Open MPI logo

Open MPI User's Mailing List Archives

  |   Home   |   Support   |   FAQ   |   all Open MPI User's mailing list

Subject: Re: [OMPI users] MPI process hangs if OpenMPI is compiled with --enable-thread-multiple
From: Jeff Squyres (jsquyres) (jsquyres_at_[hidden])
Date: 2013-12-02 18:40:03


I'm joining this thread late, but I think I know what is going on:

- I am able to replicate the hang with 1.7.3 on Mavericks (with threading enabled, etc.)
- I notice that the hang has disappeared at the 1.7.x branch head (also on Mavericks)

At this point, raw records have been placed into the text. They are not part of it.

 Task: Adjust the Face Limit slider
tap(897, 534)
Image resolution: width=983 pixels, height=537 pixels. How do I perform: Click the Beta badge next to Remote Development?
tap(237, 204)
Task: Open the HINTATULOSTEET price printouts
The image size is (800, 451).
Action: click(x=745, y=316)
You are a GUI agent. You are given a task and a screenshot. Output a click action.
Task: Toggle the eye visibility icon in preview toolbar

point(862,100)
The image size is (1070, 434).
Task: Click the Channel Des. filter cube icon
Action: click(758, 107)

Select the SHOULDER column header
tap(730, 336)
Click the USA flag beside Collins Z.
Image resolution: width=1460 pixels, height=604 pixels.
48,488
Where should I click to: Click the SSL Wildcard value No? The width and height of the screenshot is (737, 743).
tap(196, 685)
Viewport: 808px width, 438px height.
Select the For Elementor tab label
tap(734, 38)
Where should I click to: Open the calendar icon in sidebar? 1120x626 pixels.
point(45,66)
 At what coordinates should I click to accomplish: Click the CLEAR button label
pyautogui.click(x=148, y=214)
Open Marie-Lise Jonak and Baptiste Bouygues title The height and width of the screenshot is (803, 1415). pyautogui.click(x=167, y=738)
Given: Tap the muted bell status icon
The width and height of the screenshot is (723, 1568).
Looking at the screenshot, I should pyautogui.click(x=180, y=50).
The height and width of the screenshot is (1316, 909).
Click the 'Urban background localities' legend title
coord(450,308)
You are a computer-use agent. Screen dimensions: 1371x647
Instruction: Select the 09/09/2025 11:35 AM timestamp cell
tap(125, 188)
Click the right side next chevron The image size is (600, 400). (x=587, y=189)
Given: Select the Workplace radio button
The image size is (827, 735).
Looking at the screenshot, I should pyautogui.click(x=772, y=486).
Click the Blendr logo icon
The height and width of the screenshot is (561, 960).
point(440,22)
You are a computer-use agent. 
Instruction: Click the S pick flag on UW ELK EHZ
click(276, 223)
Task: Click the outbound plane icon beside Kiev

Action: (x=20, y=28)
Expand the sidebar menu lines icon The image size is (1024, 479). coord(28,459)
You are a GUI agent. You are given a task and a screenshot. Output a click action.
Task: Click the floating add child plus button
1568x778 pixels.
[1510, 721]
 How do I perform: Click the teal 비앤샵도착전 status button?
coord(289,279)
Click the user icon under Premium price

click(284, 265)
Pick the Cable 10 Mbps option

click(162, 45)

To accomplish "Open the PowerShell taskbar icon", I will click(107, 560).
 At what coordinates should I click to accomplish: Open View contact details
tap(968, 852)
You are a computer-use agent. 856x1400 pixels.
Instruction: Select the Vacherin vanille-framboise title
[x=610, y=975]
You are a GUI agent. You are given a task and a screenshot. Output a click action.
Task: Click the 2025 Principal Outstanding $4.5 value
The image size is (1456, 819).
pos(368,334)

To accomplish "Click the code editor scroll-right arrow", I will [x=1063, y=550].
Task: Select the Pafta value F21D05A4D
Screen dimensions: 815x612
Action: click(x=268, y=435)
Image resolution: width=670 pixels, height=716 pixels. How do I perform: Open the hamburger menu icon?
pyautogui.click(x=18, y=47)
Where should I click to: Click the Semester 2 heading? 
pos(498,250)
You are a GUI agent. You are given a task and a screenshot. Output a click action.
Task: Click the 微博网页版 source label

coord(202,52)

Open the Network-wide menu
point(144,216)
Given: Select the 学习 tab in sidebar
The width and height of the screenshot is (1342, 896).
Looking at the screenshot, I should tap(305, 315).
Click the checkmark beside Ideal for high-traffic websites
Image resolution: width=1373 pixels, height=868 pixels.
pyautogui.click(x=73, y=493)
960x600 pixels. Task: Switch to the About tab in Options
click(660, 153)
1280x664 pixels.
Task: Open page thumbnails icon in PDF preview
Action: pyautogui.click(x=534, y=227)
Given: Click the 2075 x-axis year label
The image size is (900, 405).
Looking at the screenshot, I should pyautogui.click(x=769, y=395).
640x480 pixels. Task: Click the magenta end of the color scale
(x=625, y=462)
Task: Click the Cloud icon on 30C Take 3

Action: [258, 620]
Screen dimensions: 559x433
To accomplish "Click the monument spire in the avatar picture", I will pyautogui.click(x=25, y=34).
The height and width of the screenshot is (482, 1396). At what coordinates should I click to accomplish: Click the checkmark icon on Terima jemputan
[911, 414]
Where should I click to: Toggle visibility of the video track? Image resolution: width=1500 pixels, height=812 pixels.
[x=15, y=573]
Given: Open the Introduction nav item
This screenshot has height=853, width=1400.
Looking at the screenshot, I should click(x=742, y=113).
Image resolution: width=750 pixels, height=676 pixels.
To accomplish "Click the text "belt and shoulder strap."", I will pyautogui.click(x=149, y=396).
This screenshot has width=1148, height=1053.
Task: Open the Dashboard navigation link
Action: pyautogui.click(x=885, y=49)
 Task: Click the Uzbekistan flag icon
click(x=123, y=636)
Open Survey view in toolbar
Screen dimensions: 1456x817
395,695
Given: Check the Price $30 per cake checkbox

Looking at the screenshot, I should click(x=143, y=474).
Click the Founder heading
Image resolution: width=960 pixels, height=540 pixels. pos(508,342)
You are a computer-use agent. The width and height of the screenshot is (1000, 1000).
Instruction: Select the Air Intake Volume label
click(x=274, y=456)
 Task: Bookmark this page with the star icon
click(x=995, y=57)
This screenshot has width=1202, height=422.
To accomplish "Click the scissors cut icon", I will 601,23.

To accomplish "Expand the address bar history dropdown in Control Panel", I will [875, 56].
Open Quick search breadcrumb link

Meaning: can you try with the latest 1.7.x nightly tarball and verify that the problem disappears for you? See http://www.open-mpi.org/nightly/v1.7/

Ralph recently brought over a major ORTE control message change to the 1.7.x branch (after 1.7.3 was released) that -- skipping lots of details -- changes how the shared memory bootstrapping works. Based on the stack traces you sent and the ones I was also able to get, I'm thinking that Ralph's big ORTE change fixes this issue.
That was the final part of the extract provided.